La estructura de la novela está
cuidada: empezamos conociendo a Miguel en pleno delirio alcohólico, un delirio
que le lleva al enfrentamiento físico con otros hombres y a conducir de forma
temeraria. Una fase en la que su mente está desatada: imaginando las vidas de
cualquier que se encuentra, manteniendo conversaciones con el alcohol, al que
llama Johnny (un recurso éste, el de personificar al alcohol, que ya usó Jack London, uno de los más ilustres
escritores borrachos, en sus memorias tituladas John Barleycorn). Después
la narración retrocede hasta el momento en el que conoce a Ana, se alcanzará
desde aquí el momento temporal del inicio de la novela, y se avanzará hasta el
desenlace. Además, en algunos capítulos cortos se abandona la voz narrativa de
Miguel y toman la palabra otras voces que, más tarde, el lector entenderá como
las de los exalcohólicos de la reunión a la que Ana consigue arrastrar a
Miguel.
Miguel parece sentirse protegido
cuando está bajo los efectos del alcohol. “Respiro bajo la cota de malla del
alcohol.”, es la segunda frase del libro. Cuando le llegue a faltar el alcohol
se preguntará qué ha ocurrido con su cota de malla.
La pecera es un libro lírico y brutal. Pese a la belleza literaria
del discurso, el lector se verá superado en más de una ocasión por el cinismo y
la violencia que emana de su narrador. Las imágenes creadas en la novela son
poderosas, y el lector es arrastrado por sus páginas sin aliento, cautivado,
horrorizado también, con el deseo de saber qué va a ocurrir con Ana y con
Miguel, hasta dónde va a ser éste último capaz de llegar en su delirio
alcohólico. El final –del que no quiero adelantar nada-, que podía haber
llegado a ser uno de los escollos de esta narración de excesos y descensos al
abismo, me ha parecido muy bien resuelto.
Juan Gracia Armendáriz me ha
parecido tras leer La pecera un
narrador muy maduro, que ha conseguido crear un artefacto literario (capaz de
indagar en los rincones más oscuros del alma humana, como es el de la adicción
a una droga) poderoso, bello, brutal, lírico y muy bien armado.

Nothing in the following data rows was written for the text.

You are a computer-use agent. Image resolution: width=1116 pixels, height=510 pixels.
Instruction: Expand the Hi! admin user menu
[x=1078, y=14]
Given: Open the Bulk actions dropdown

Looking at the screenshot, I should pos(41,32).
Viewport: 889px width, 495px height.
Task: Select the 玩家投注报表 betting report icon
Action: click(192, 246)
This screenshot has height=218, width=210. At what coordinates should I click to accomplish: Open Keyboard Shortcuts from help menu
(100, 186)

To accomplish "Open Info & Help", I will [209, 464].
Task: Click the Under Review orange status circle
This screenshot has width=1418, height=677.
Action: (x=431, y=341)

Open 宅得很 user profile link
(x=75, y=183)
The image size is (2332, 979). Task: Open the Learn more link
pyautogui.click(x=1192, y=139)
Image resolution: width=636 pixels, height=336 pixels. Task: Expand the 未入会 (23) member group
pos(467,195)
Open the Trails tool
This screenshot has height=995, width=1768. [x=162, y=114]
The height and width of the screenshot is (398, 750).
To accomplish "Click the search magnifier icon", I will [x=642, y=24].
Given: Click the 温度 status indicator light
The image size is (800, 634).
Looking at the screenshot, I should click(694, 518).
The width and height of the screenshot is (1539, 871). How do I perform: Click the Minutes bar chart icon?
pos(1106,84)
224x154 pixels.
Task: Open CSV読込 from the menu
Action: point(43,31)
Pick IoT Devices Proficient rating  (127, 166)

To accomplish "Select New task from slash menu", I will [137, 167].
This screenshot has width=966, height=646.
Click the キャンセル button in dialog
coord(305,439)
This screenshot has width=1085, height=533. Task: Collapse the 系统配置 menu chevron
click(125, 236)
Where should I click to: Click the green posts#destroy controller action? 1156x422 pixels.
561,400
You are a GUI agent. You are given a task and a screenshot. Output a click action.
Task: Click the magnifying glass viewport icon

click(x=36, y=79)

No había leído hasta ahora ningún
libro de la editorial Demipage y el
estreno me ha parecido muy grato. Es una buena noticia comprobar que el talento
literario ya no reside exclusivamente en las editoriales en las que uno se
fijaba hace quince años y que el mercado (a pesar de su mengua) se abre a
propuestas cada vez más interesantes.